First, the problem started with the housing boom that began in the 1990’s and continued for upwards around a decade.  Some market correction was going to occur after a while, and that is neither the Democrats or Republicans faults.  But the economy never completely recovered from the tech-bubble bust in 2001 (and has a completely partisan comment, Bush’s economic policies caused downward trends to continue and increase), and interest rates were seemingly being lowered every quarter.  This had the very intended consequence of making credit exceptionally easy to obtain, which played a much bigger role in the ability of people to obtain mortgages they couldn’t afford than the CRA ever could.

As the economy started to tumble lower and lower in 2005, credit started tightening and interest rates rose.  The worsened economy caused many people in sub-prime mortgages to default, but the real killer was the adjusted-rate mortgages (ARM), which were given to many people who actually could have afforded their mortgages with higher, fixed-interested rates.  While it is true that the people who signed these mortgages have some culpability and should be held responsible, there is virtually unanimous consent that many or most of these individuals were at least somewhat victimized by unscrupulous lenders and policies whose risks were not made clear.  And as interest rates climbed and some of the sub-prime mortgages started to go bust, ARMs rates were getting unreasonable and forced many people who otherwise could have afforded their mortgages to default.  (I thought this was pretty well understood, but evidently I’m mistaken.)  This can in no way be attributed to the CRA, especially considering most of these ARM issues were centered in suburbia and were typically causing defaults by lenders not covered under CRA regulations.

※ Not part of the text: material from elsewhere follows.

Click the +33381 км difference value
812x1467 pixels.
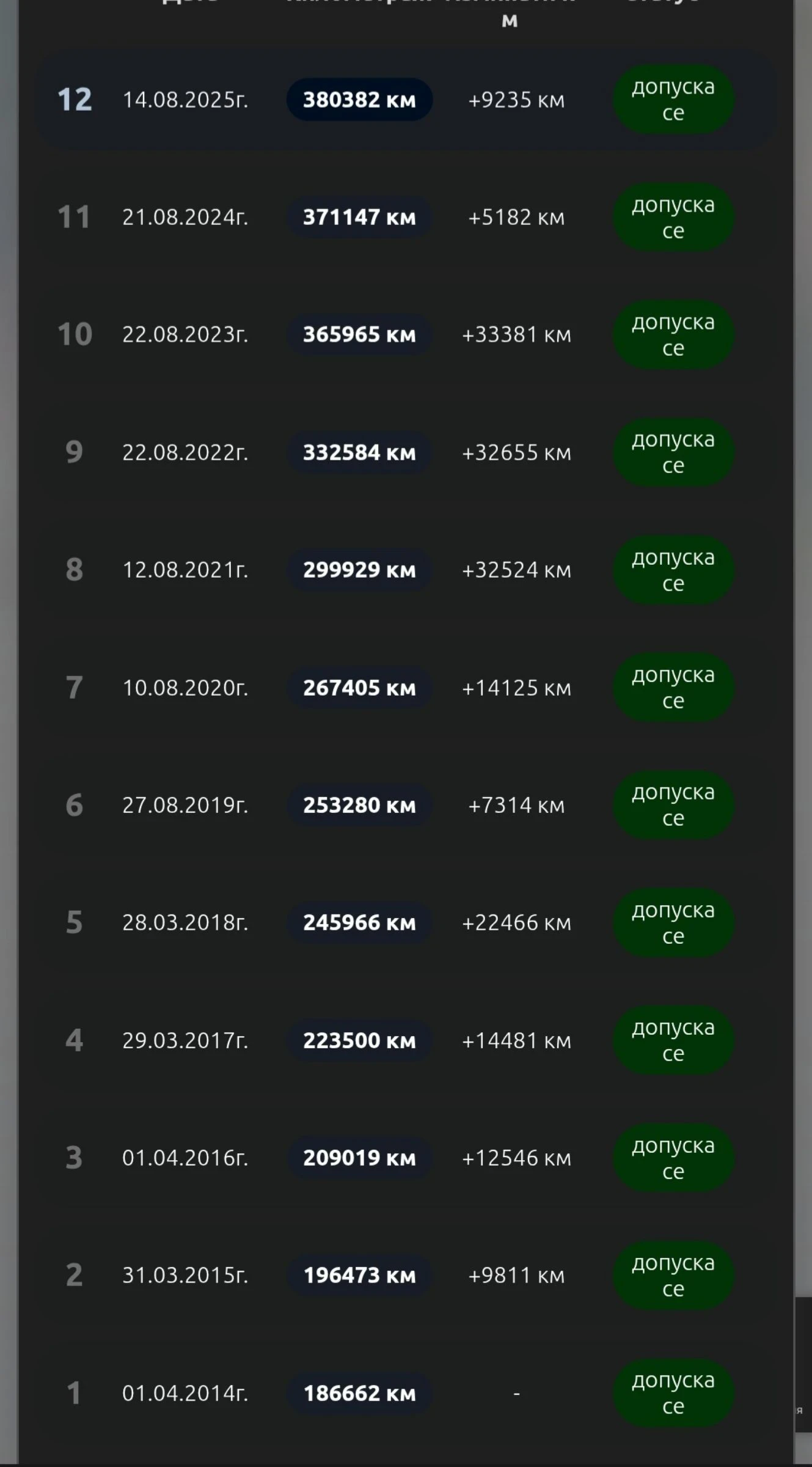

When this occurred, housing prices started to plummet.  This caused an even larger problem because people now owed more on their houses than they were worth.  For the average homeowner, this is probably not a big deal because (assuming they have the more traditional fixed-rate mortgage) it doesn’t actually affect their ability to pay the bills.  But at this time speculation was a major wealth builder for many people, who viewed their mortgaged property not as homes, but investments.  When people could no longer turn over their investments for profit, they panicked and got out from under them, causing housing values to fall even lower.   This was a major contributing factor in the collapse of the housing market and since banks could no longer make up the loss on a faulted loan due to recessed pricing in the open market, ultimately helped create the necessity of a Freddie and Fannie bailout.

But even though all this is the case, it’s still not really what caused the extent of the wider impact on the economy.  The real reason why it hit so hard was the securitization of these loans.

Lenders were able to take these sub-prime and ARM mortgages, cut them into little pieces, pool them with other mortgages and types of credit, and then sell these pool on the open market.  This is called securitization, and due to Clinton and Bush deregulation, they were able to inflate the market value of these securities to make them more appealing.  In theory, this spread the risk of these mortgages along to several investors, but in practice some banks were either keeping the securities on their own books, or buying up large amounts of them, centralizing the risks.  And again, though this started under the Clinton administration, it was a Republican addition to the bill, not a Democrat.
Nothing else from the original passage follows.